• [SOURCE DATA]:
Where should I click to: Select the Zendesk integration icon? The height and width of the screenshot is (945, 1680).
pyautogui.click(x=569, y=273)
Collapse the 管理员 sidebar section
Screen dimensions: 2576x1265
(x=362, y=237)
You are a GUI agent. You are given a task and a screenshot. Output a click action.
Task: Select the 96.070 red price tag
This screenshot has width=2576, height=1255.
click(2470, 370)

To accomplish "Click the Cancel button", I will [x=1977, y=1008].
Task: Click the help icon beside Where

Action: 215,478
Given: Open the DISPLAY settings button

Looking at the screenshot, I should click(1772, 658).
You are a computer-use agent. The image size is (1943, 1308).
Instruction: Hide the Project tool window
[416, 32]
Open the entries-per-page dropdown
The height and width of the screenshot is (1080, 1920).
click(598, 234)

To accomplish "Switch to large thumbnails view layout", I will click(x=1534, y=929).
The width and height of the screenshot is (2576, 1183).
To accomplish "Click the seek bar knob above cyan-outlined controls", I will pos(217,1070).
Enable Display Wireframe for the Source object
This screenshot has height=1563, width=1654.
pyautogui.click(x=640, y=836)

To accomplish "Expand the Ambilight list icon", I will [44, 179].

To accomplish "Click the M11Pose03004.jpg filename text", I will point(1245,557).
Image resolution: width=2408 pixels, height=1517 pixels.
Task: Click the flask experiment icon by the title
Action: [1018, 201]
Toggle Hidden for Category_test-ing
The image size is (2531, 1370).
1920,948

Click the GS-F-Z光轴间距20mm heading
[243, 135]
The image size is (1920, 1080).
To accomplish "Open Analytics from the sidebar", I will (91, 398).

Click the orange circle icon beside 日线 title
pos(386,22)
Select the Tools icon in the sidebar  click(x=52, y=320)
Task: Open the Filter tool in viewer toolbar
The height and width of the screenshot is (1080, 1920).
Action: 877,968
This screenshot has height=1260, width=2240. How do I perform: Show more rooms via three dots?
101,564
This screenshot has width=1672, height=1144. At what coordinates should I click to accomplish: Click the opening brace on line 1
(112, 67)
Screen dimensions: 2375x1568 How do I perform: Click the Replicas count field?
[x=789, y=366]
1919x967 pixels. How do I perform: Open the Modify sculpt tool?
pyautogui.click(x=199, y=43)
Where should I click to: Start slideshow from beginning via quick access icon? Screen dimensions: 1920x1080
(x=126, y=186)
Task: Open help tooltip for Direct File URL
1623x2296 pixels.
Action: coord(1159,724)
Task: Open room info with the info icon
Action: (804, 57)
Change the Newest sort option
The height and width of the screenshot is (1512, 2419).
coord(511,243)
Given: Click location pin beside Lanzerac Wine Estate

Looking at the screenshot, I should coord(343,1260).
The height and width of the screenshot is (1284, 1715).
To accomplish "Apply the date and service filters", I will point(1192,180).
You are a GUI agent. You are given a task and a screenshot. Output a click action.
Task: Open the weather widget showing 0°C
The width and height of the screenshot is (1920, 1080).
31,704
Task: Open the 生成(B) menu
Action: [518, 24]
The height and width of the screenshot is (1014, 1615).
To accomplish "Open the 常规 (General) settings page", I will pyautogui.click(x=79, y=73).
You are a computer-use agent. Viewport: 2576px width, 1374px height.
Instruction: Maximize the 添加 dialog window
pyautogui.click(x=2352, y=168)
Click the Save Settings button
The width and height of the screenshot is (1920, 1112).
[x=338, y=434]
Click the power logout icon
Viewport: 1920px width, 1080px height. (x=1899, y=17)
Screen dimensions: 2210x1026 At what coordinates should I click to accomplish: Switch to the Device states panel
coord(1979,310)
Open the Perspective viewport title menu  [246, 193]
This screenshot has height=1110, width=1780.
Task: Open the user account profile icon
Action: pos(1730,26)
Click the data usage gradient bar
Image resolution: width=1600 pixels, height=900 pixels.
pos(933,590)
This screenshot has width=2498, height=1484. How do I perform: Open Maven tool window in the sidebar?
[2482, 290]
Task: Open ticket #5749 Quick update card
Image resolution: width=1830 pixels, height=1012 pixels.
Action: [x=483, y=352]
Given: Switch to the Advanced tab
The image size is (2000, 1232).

• [TASK OBJECTIVE]:
Only the lines from the one holding "Image resolution: width=1600" to the end of the material are wanted, each transcribed exactly.

• [PROBLEM SOLUTION]:
Image resolution: width=1600 pixels, height=900 pixels.
pos(933,590)
This screenshot has width=2498, height=1484. How do I perform: Open Maven tool window in the sidebar?
[2482, 290]
Task: Open ticket #5749 Quick update card
Image resolution: width=1830 pixels, height=1012 pixels.
Action: [x=483, y=352]
Given: Switch to the Advanced tab
The image size is (2000, 1232).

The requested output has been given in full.